When Murrow returned home after the war he was a hero and probably the most recognized voice in America after the death of Franklin Roosevelt. Thus began the golden age of radio and TV news – and the zenith of Murrow’s influence and professional happiness. Radio and TV were still novelties and news still mattered – at least for a few years before the nation fully returned to peace.

“See it Now,” the post-war program Murrow produced with his protégé Fred Friendly, was “…the most widely discussed, most electric, most admired and most reliably condemned program on television.” But hard-hitting, honest and compelling television journalism was a shooting star of sorts. “The problem of the time was money – news wasn’t making any,” Sperber writes. Murrow wanted and hoped that TV news could educate the average American to make better-informed and more vocal citizens and voters. However, by the 1950s, Quiz Shows were all the rage and drawing the big sponsorship dollars. Controversial news shows like Murrow’s were scaring off advertisers while simultaneously losing viewers, a dangerous downward spiral. Murrow grew increasingly concerned over the power of advertiser dollars and their implicit ability to veto certain programs, particularly those that were politically controversial. “If … news is to be regarded as a commodity, only acceptable when saleable, then I don’t care what you call it – I say it isn’t news,” Murrow famously claimed. His effort to stave off the challenge was his popular “Person to Person,” very much the reality TV of its day, which helpfully paid the bills for the more serious “See It Now.” Eventually, “Person to Person” was wrongly (mostly wrongly anyhow) implicated in the Quiz Show scandal of the late 1950s, a tarnishing that Murrow did not deserve, certainly did not anticipate, and never forgave.

From his famed McCarthy fight in the early 1950s, captured in the film “Good-bye and Good Luck,” to his death in 1965, Murrow’s professional life was a slow, sad and inexorable decline. CBS News, the very organization he created, seemed to do everything possible to get rid of him, eventually promoting his protégé, Fred Friendly, to Head of News. He joined the Kennedy administration as head of the US Information Agency in 1961, largely because he had no other job opportunities and the New Frontier was eager to bolster their image and agenda abroad by having it broadcast by none-other-than Edward R. Murrow. It was an three year stint the Murrow would call “the most interesting and rewarding of his entire experience,” although Sperber clearly doesn’t believe it. Murrow died in April 1965 at the age of 57 after a long, “unpretty and messy” battle with lung cancer, a result of his life long 50+ cigarette-a-day habit.

Stored data entries:
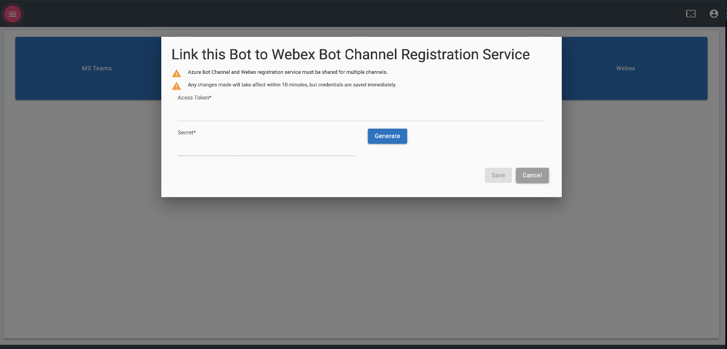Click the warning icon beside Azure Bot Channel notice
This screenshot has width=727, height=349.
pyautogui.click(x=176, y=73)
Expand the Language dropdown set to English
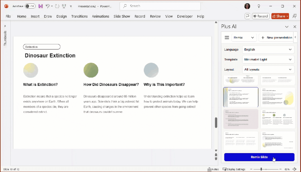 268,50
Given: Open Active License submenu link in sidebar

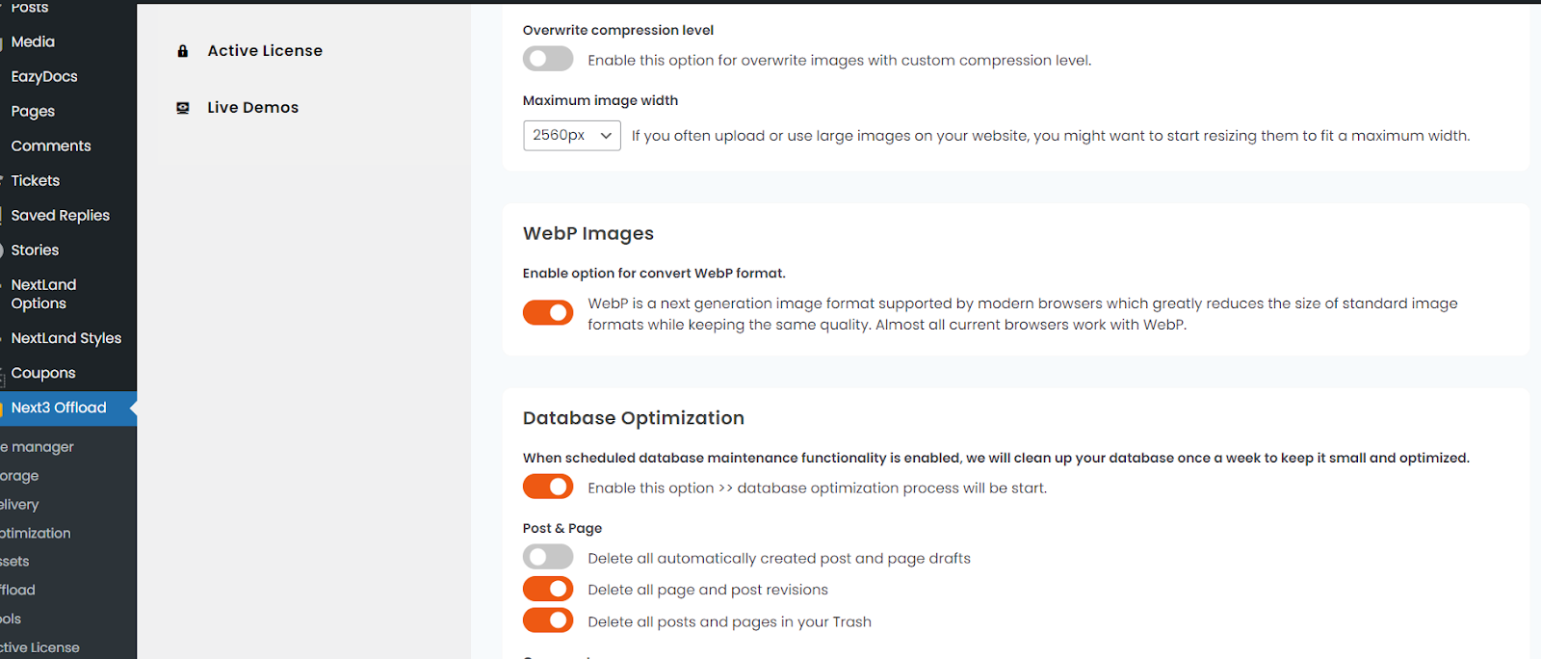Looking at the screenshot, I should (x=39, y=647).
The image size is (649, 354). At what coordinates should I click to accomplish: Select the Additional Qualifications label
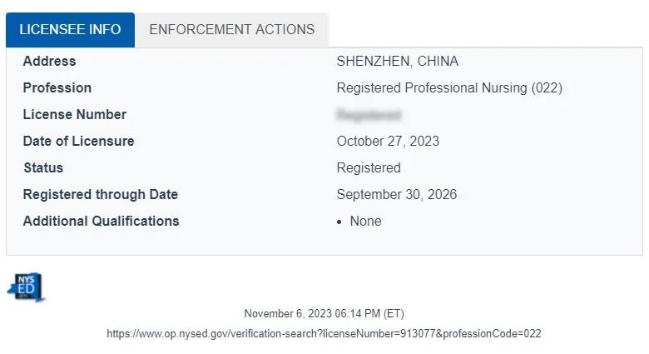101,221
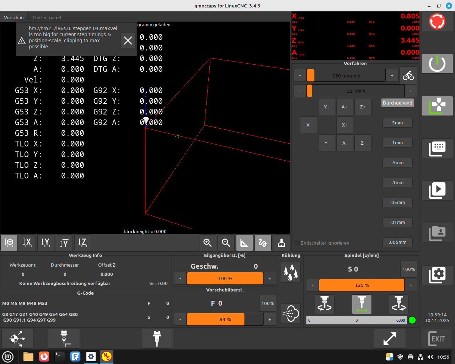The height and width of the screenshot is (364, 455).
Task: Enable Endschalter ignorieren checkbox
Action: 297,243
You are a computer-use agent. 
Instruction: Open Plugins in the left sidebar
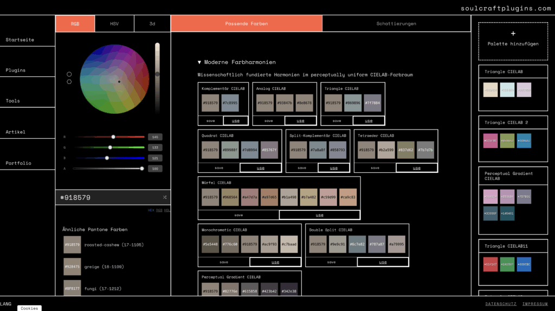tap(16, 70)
==
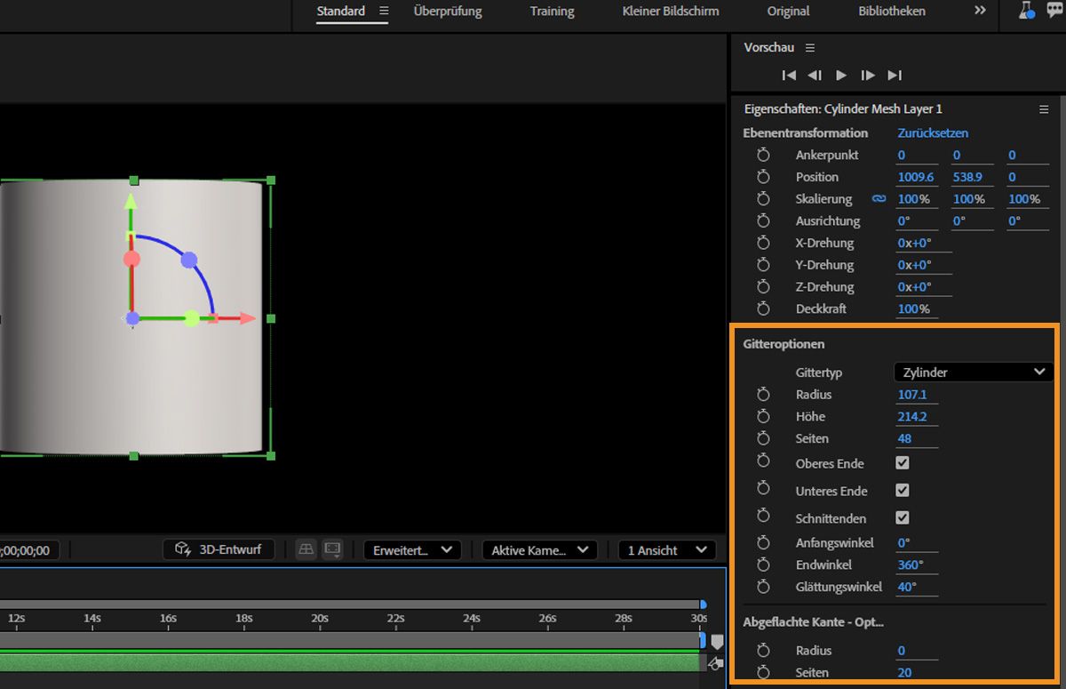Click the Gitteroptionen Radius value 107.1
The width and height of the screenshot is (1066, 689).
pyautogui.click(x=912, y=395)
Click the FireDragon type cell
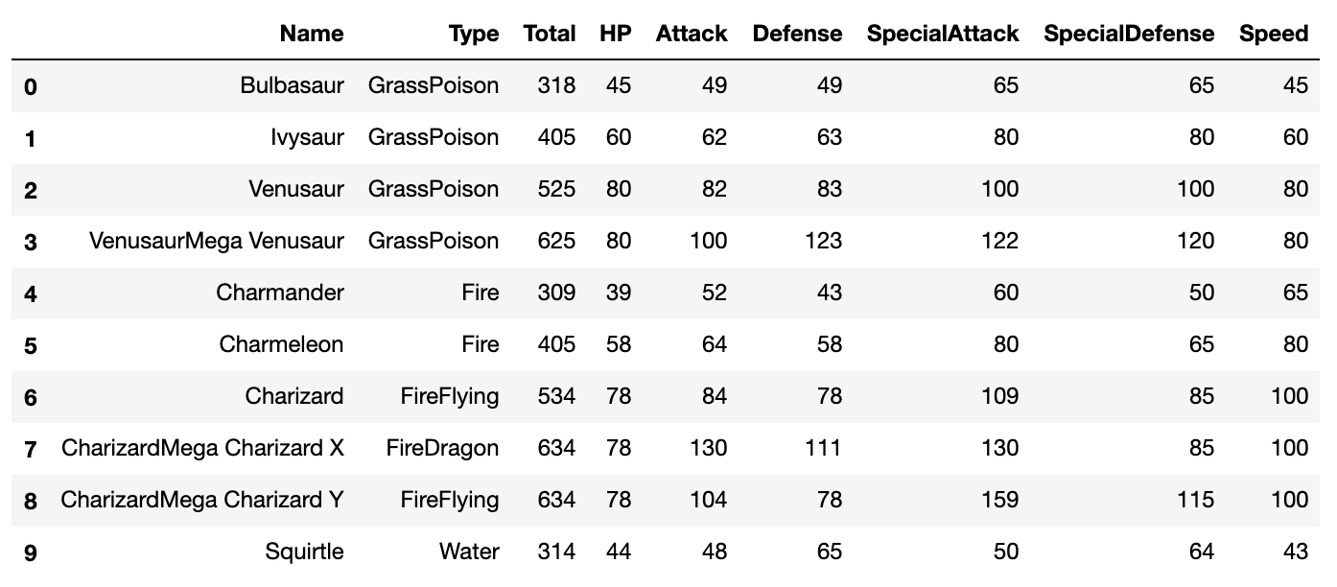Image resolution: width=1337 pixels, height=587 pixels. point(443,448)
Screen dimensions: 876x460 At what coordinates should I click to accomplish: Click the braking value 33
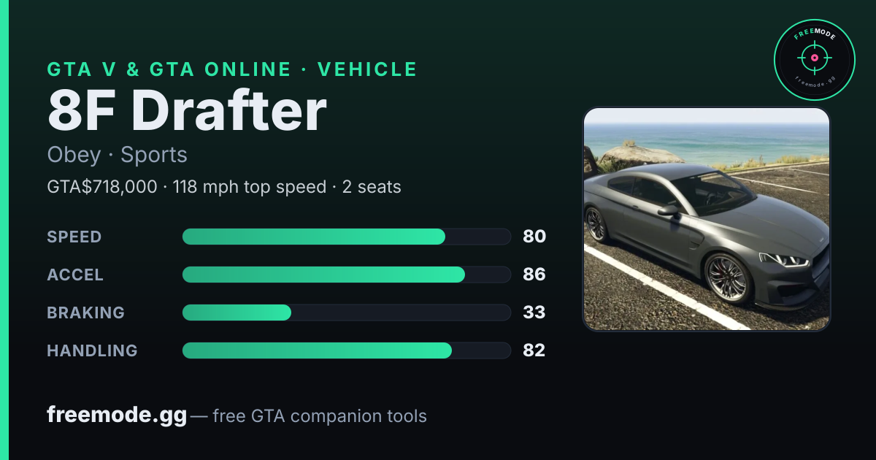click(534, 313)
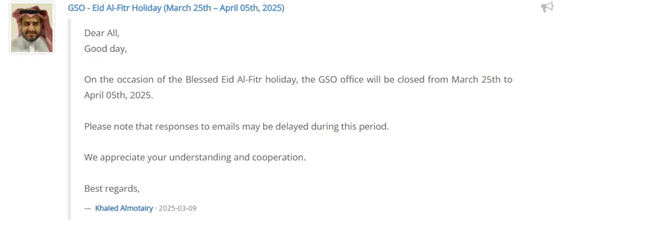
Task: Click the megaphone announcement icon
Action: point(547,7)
---
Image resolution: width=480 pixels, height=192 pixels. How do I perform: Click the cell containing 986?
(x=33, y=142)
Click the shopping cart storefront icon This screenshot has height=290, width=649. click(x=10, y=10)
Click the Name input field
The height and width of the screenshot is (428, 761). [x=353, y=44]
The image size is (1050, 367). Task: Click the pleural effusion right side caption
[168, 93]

◆ WORK TO COMPLETE ◆
1 > Output the part of the Edward R. Murrow text starting at "When Murrow returned" and ending at "returned to peace.", word for word.
2 > Answer these questions using the Edward R. Murrow text:
(a) What was the name of the post-war program Murrow produced with Fred Friendly?
(b) What agency did Murrow head after joining the Kennedy administration in 1961?
(c) At what age did Murrow die?
3 > Resume the Edward R. Murrow text after its final sentence and keep writing from there.

◆ RESULTS FOR THE EXERCISE ◆
1 >
When Murrow returned home after the war he was a hero and probably the most recognized voice in America after the death of Franklin Roosevelt. Thus began the golden age of radio and TV news – and the zenith of Murrow’s influence and professional happiness. Radio and TV were still novelties and news still mattered – at least for a few years before the nation fully returned to peace.

2 >
(a) "See it Now"
(b) The US Information Agency
(c) 57

3 >
“Murrow: His Life and Times” is a lionization of the subject. Yet, the author does make two persistent critiques. First, the newsman was addicted to nicotine; he simply couldn’t quit smoking and it would literally be the death of him. Second, and less fully developed by Sperber, Murrow was notoriously cliquey. Either you were one of “his boys” or an outsider and someone not be trusted. None other than Walter Cronkite was a rival and card-carrying member of the “Murrow Isn’t God” club at CBS (Sperber cheerfully notes that Murrow proactively sought membership in the club as well). Nevertheless, upon his death, Cronkite eulogized Murrow as someone who “…made television news a profession a man could be proud of.”

For as much as Murrow bemoaned the state of news and the popularity of inane television programming – it was FCC Chairman Newton Minnow that referred to TV as a “vast wasteland” in 1961—it is easy to argue that things are much worse today, when shows like “Duck Dynasty” and “Keeping Up with the Kardashians” are megahits and viewers can pick their news program depending on their political preferences. It’s a world that Murrow would abhor and be ashamed of.